:: Request 1 ::
Answer these questions about the passage on husbands:
(a) Which verse states that a married woman comes under "the law of her husband"?
(b) Whom did Jesus promise to refresh?
(c) What does Ayo say he often asks his wife?

:: Source excerpt ::
-- Begin --

How can a man fulfill his role as a husband in a loving way? What does it take for a husband to make his home secure, “a resting-place” for his wife?—Ruth 1:9,

WHAT THE BIBLE SAYS ABOUT A HUSBAND’S AUTHORITY

Although husband and wife have an equal standing in God’s eyes, the Bible says that each spouse has a distinct role in the family. Romans 7:2 states that a married woman comes under “the law of her husband.” Just as many institutions appoint a head to oversee their affairs, God has appointed the husband to be head of his wife. (1 Corinthians 11:3) Husbands should take the lead in their household.

As husbands, how should you exercise your God-given authority? “Continue loving your wives,” the Bible says, “just as the Christ also loved the congregation.” (Ephesians 5:25) Yes, although he never married, Jesus Christ’s example can help you to become a good husband. Let us see how.
JESUS’ LIFE—A PERFECT MODEL FOR HUSBANDS

Jesus sought to refresh others and lighten their load. Jesus promised all who were oppressed and weighed down by personal problems: “Come to me, . . . and I will refresh you.” (Matthew 11:28, 29) He often alleviated their physical suffering and provided refreshing spiritual help. No wonder many felt drawn to Jesus, convinced that he would lighten their load!

How husbands can imitate Jesus. Look for ways to lighten your wife’s load. Some wives feel as did Rosa, who lamented: “I was nothing more than my husband’s maidservant.” In contrast, a man named Ayo*, who has a good marriage, says: “I often ask my wife how I can share the load. Because I love her, I often take the initiative to help her with household chores.”

-- End --

Records about locating elements on screens:
-- Begin --

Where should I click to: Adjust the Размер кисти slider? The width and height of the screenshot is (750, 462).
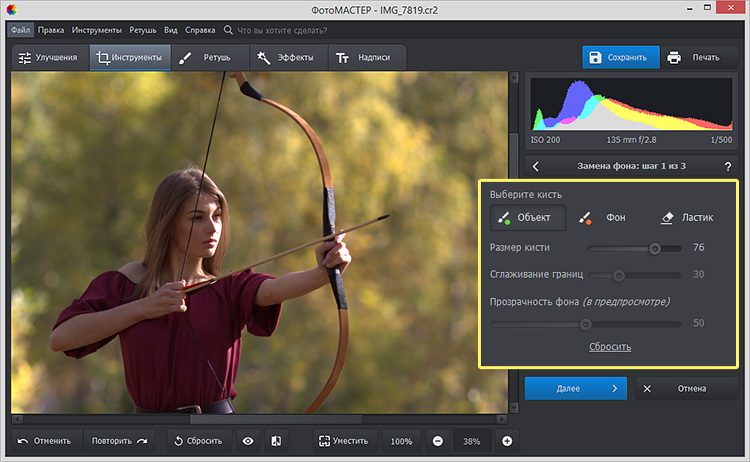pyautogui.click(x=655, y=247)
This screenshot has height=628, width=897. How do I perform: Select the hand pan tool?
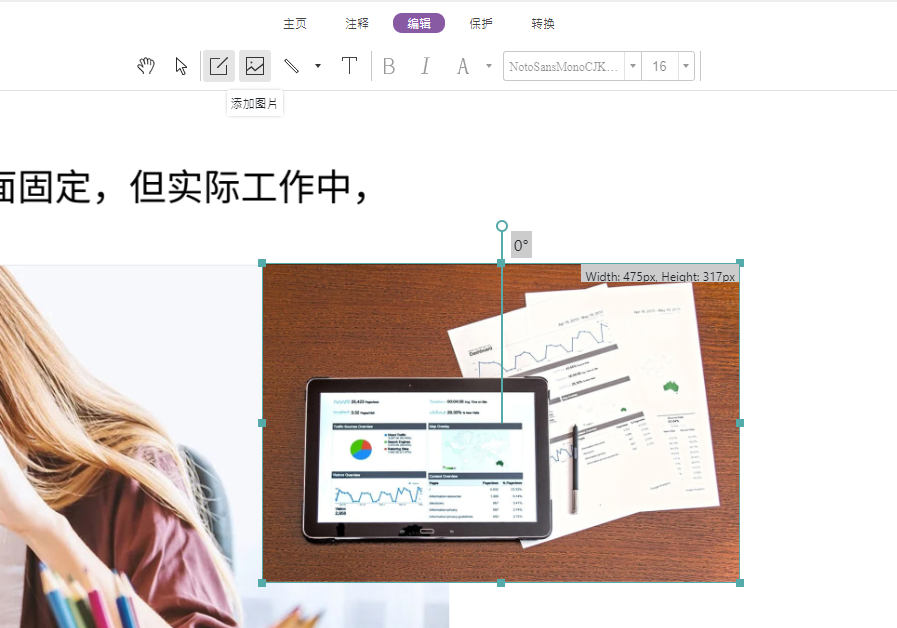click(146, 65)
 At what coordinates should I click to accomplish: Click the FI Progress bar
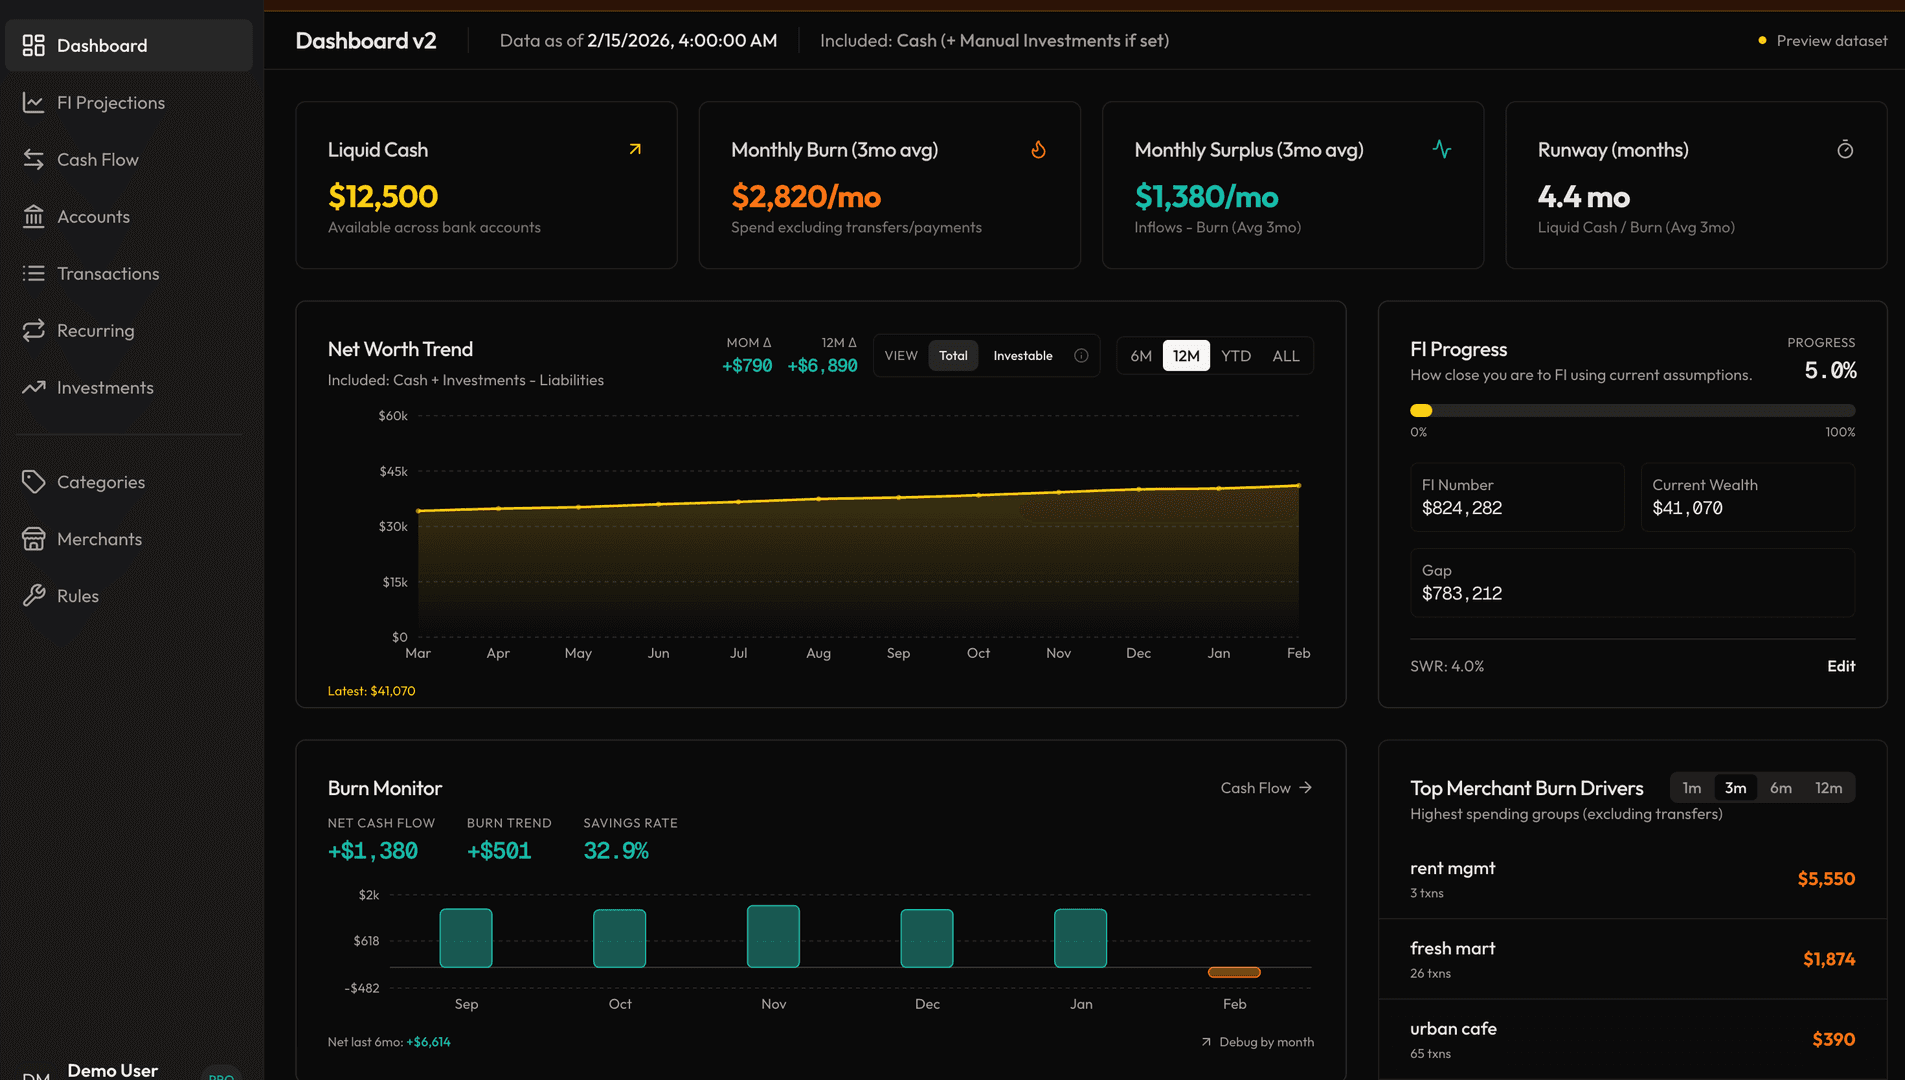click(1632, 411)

-- End --
-- Begin --

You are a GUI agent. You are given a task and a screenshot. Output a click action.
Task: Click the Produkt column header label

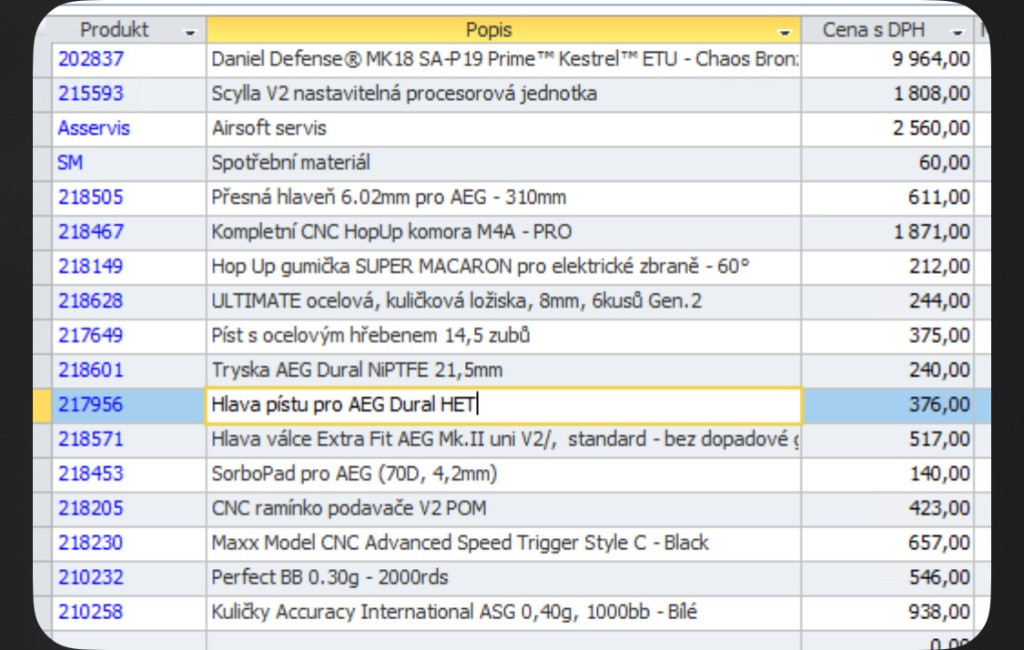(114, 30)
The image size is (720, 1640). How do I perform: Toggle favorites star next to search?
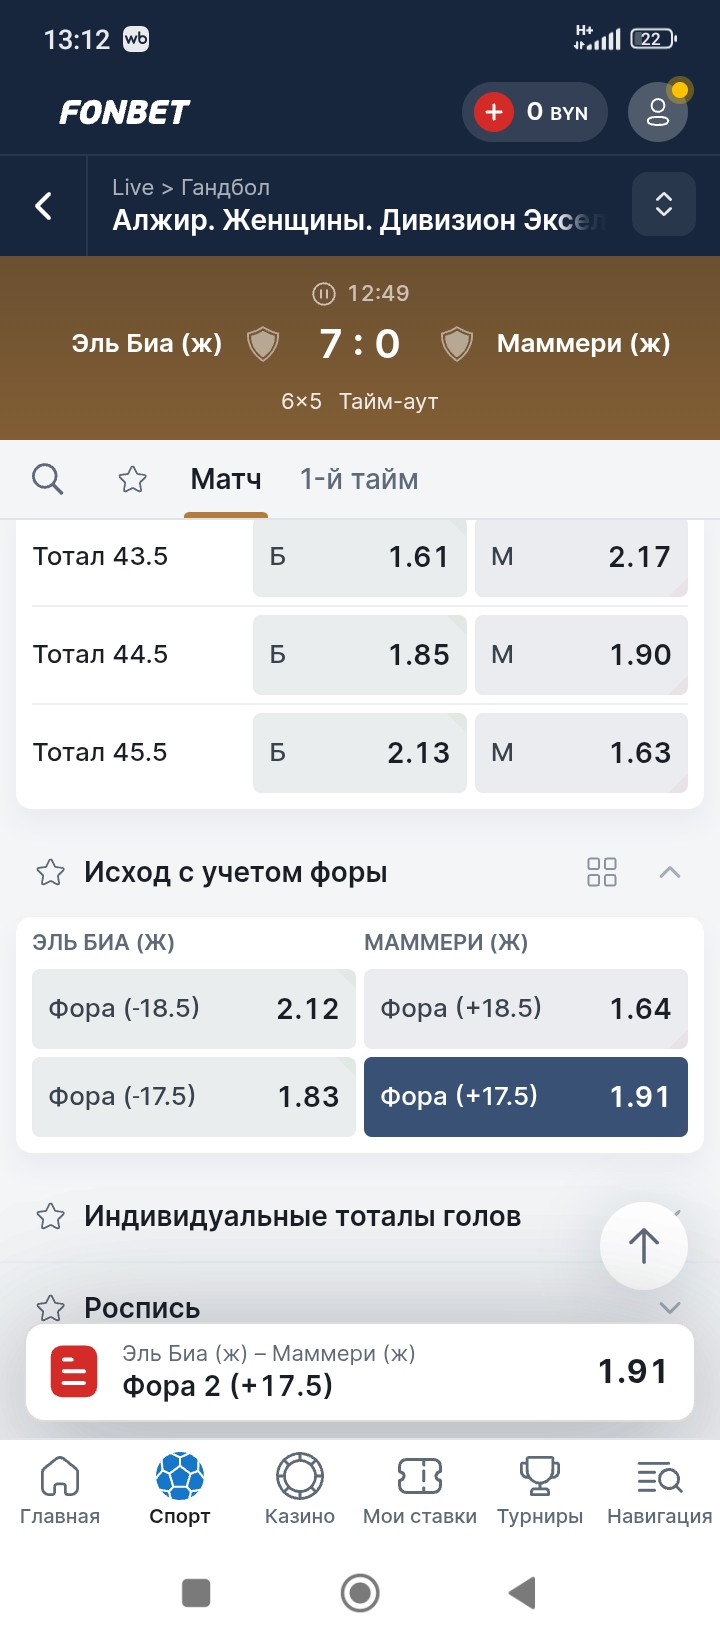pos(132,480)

-- End --

:: Request 2 ::
Can you give back the records from the line with "Where should I" to the line with "click(1632, 411)", word for word and with the pictures left out?

:: Result 1 ::
(a) Romans 7:2
(b) All who were oppressed and weighed down by personal problems
(c) How he can share the load

:: Result 2 ::
Where should I click to: Adjust the Размер кисти slider? The width and height of the screenshot is (750, 462).
pyautogui.click(x=655, y=247)
This screenshot has height=628, width=897. How do I perform: Select the hand pan tool?
click(146, 65)
 At what coordinates should I click to accomplish: Click the FI Progress bar
click(1632, 411)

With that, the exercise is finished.